Na escrita de Nhangumele não são apenas personagens jovens que se perdem. O pecado, no sentido de erro, gere consequências, pelo que a morte é a punição, consequência óbvia. Ninguém escapa nem por benevolência, misericórdia ou milagre. Por outro lado, o adultério deteriora a família. Razão: o amor fisiológico. Em «O Bom Filho Sempre Volta a Casa», pai de Ntavasi abandona um casamento de quarenta e cinco anos, devido a uma terceira esposa: jovem, de atributos jamais vistos que, quando este denotou estar doente, decidiu regressar a casa, debilitado e envergonhado. Consequência: não levou duas semanas, perdeu a vida.

A denúncia dos desequilíbrios sociais, os conflitos do Homem da época (2020 e 2021), os problemas concretos, os dramas cotidianos que estão ancorados no presente histórico, são evidenciados de maneira objectiva, própria do Realismo. O cúmulo desses dramas são retratados, por exemplo, em «Redes Sociais», onde Mathauzi, motorista de transporte público, se faz, cedo e junto do seu cobrador, ao parque dos transportes, onde se põem a carregar os passageiros. Neste ínterim, Mathauzi é surpreendido pela morte, enquanto embalava um sono profundo do qual não acordou mais. Facto curioso do tempo é a falta de humildade e empatia.

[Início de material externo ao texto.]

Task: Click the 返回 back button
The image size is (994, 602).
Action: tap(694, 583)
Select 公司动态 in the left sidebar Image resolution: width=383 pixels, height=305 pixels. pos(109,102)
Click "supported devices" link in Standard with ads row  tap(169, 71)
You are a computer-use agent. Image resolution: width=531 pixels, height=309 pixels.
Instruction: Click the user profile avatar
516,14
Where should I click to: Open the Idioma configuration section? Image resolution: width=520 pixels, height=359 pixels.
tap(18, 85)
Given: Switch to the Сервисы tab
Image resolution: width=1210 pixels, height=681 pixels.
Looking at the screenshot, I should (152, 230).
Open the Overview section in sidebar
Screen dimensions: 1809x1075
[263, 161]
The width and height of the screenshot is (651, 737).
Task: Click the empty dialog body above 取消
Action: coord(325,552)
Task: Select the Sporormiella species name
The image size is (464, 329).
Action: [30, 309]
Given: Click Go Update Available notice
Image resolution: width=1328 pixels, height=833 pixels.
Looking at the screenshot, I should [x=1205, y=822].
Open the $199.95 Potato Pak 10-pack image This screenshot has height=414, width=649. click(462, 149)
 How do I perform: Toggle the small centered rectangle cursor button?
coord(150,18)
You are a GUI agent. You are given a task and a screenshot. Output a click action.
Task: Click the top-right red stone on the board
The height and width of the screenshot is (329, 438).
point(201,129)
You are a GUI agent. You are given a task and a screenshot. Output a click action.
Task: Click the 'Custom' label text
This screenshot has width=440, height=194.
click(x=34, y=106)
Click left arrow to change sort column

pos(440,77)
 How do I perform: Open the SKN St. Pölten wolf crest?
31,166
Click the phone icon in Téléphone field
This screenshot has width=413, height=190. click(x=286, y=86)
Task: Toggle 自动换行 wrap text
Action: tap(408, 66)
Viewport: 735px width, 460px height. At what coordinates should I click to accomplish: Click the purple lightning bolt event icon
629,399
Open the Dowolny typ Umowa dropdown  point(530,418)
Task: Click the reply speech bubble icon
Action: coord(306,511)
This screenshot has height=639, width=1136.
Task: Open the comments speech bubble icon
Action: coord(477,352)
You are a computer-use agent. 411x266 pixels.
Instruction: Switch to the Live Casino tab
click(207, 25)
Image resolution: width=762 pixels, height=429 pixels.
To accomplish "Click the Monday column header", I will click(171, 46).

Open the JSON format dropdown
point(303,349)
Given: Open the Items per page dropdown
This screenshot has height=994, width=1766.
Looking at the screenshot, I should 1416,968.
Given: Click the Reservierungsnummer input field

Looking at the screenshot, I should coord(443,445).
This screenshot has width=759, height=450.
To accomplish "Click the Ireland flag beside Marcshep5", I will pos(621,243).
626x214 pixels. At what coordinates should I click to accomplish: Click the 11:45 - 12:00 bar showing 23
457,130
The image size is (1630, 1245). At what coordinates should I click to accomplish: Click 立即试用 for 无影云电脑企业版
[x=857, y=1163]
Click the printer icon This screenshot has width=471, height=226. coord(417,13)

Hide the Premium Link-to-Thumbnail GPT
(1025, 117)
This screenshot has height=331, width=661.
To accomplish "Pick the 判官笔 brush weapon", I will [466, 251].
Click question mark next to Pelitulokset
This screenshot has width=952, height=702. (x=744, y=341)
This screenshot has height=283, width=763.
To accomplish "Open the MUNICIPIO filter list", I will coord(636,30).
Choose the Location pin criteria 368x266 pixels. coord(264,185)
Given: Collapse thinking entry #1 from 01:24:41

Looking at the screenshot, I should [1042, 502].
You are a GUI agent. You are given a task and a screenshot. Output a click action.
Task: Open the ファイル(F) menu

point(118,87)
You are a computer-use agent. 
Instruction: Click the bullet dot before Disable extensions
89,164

O comportamento dos motoristas, passageiros e fiscais ao perceber que Mathauzi não dava sinal de vida não era de prestar primeiros socorros, mas, sim, registar com as câmaras fotográficas a situação, de forma a partilhar nas redes sociais, rematando, assim, a harmonia entre o texto e a epígrafe: “Rede social é ilusão, atrai quem está longe e distancia quem está perto”. Trata-se, portanto, da realidade que se demonstra e se vê.

Bibliografia:

Nhangumele, C. (2021). Vinte (e) Vinte (Um). Maputo: Bantus.
Barthes, R. (1987). O Prazer do Texto. Brasil: Editora Perspectiva.